• INFORMATION PROVIDED
··········

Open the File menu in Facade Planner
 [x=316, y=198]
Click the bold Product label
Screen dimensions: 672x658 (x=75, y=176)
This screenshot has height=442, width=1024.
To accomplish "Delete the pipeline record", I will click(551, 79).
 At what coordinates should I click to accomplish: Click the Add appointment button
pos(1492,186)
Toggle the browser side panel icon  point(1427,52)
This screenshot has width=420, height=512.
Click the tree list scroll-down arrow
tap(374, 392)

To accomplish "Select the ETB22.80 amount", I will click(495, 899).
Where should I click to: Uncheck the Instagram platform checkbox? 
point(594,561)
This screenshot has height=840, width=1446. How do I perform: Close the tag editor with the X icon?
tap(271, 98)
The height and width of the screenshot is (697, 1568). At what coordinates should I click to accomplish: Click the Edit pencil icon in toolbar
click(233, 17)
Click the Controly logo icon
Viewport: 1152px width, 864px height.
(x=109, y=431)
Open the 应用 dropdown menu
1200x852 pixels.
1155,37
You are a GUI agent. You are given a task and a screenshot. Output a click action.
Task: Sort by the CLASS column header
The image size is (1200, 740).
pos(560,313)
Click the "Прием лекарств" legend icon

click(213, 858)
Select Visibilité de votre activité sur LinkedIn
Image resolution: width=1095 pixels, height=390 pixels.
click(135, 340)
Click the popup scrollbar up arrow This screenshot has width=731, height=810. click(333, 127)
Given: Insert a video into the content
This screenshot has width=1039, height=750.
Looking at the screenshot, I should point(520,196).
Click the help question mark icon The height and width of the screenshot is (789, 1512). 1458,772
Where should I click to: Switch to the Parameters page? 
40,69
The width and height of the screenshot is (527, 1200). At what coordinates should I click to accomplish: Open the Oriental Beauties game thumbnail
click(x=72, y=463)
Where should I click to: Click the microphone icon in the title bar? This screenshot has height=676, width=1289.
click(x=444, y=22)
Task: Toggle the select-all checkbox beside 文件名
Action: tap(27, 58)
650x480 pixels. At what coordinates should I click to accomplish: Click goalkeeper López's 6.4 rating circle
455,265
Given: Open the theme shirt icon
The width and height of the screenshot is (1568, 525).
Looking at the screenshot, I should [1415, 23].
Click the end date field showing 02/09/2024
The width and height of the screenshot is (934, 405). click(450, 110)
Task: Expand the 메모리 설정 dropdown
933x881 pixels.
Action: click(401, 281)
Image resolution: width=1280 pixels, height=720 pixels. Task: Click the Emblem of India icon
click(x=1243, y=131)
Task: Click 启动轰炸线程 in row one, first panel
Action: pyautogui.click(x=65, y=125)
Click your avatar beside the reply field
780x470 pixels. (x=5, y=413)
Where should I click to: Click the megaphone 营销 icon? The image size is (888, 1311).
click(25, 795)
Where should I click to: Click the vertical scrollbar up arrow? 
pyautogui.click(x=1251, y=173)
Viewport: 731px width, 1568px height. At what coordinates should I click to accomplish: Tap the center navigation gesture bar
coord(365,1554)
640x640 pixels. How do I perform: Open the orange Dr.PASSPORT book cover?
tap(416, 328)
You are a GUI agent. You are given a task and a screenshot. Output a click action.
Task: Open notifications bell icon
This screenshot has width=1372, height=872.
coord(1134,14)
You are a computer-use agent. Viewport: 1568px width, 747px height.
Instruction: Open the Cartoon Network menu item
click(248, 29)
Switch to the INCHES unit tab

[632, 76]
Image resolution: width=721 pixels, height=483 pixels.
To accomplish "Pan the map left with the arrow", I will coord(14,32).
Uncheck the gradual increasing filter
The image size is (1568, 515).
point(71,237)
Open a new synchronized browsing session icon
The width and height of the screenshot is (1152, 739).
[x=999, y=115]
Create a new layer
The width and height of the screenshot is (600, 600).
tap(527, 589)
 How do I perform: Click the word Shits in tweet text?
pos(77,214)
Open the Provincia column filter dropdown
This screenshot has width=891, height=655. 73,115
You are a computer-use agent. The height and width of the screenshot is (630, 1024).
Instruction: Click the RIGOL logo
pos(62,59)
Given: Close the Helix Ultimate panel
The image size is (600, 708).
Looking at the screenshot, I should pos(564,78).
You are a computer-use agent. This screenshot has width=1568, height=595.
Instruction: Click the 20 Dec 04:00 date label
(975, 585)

··········

• WHAT YOU ARE ASKED TO DO
Copy the entries from the line containing "Click the end date field showing 02/09/2024" through the line containing "click(25, 795)", both included, keeping every character as it stands.

• RESPONSE TO THE TASK
Click the end date field showing 02/09/2024
The width and height of the screenshot is (934, 405). click(450, 110)
Task: Expand the 메모리 설정 dropdown
933x881 pixels.
Action: click(401, 281)
Image resolution: width=1280 pixels, height=720 pixels. Task: Click the Emblem of India icon
click(x=1243, y=131)
Task: Click 启动轰炸线程 in row one, first panel
Action: pyautogui.click(x=65, y=125)
Click your avatar beside the reply field
780x470 pixels. (x=5, y=413)
Where should I click to: Click the megaphone 营销 icon? The image size is (888, 1311).
click(25, 795)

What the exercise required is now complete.